You may think that this is something unusual or that for whatever reason, you are to blame for this.
The truth is, there are lots of people who get into relationships with people who have a fear of intimacy.
The good news is that this problem is typically temporary as long as you face it in the right way.
One of the biggest mistakes people make when they encounter a scenario like this is they begin to wonder what could possibly be wrong with themselves.
They begin to judge themselves and as a result, they start to do things they normally wouldn’t do just to get their partner to open up.
This is a dangerous place to be because you will act irrationally in a desperate attempt to win that partner’s approval and get some intimacy from them.
The issue here isn’t necessarily you.
The issue here often lies in the fact that your partner has trust issues.
This often stems from an experience that they may of had in the past that was unsavory and affected their self-esteem in some way.
This could have been a previous romantic relationship with someone else, a family occurrence or even an issue with friends.
Your job is not to jump through hoops trying to do everything you can think of to try to get this partner to become more intimate with you.
What you should focus on is their past and giving them the opportunity to talk to you about it.
There has to be a very open level of communication.
This partner has to feel like they can be frank and open about their past experiences without the fear of being judged by you.
You will have to be patient.
Avoid trying to solve the problem all at once.
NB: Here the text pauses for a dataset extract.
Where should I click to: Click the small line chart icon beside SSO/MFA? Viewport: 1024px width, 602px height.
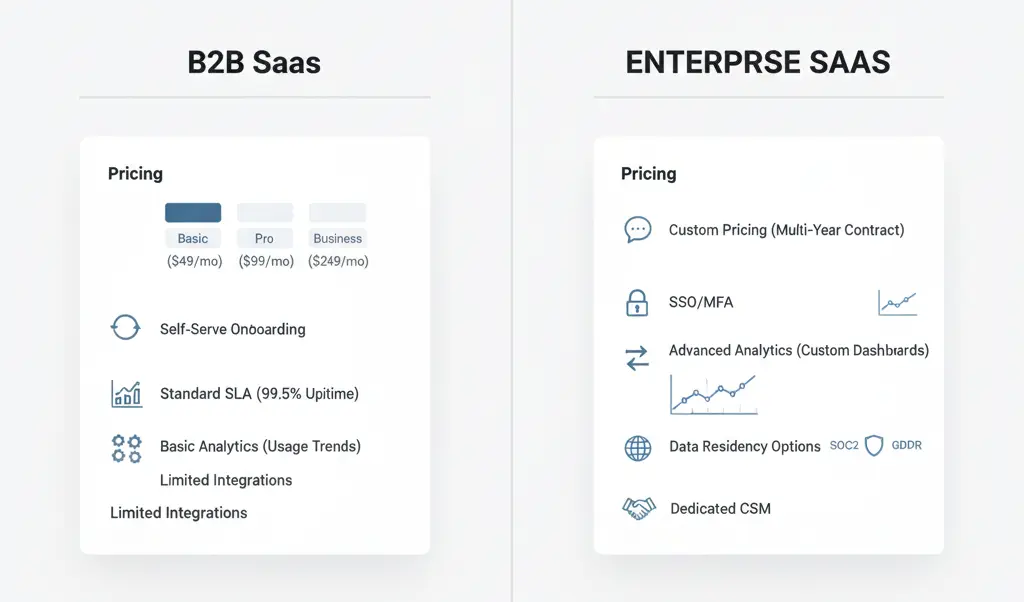coord(897,302)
Let your partner open up to you at their own pace.
The more they notice how accepting of them that you are, the more likely they will begin to open themselves up and put down their wall.
It’s all about building trust.
It takes patience and a kind temperament.
While in the midst of all this, make sure you always reassure them of how special you think they are.
Give them compliments.
Be thankful. Never take them for granted.
They will eventually allow themselves to open up to you and the intimacy in your relationship will grow.
Once they feel safe around you, they will be able to really let their guard down.
This is when they will want to even share more about how they may be feeling when the both of you are in intimate moments.
This further helps in allowing them to let go of their fear and truly embrace intimacy with you.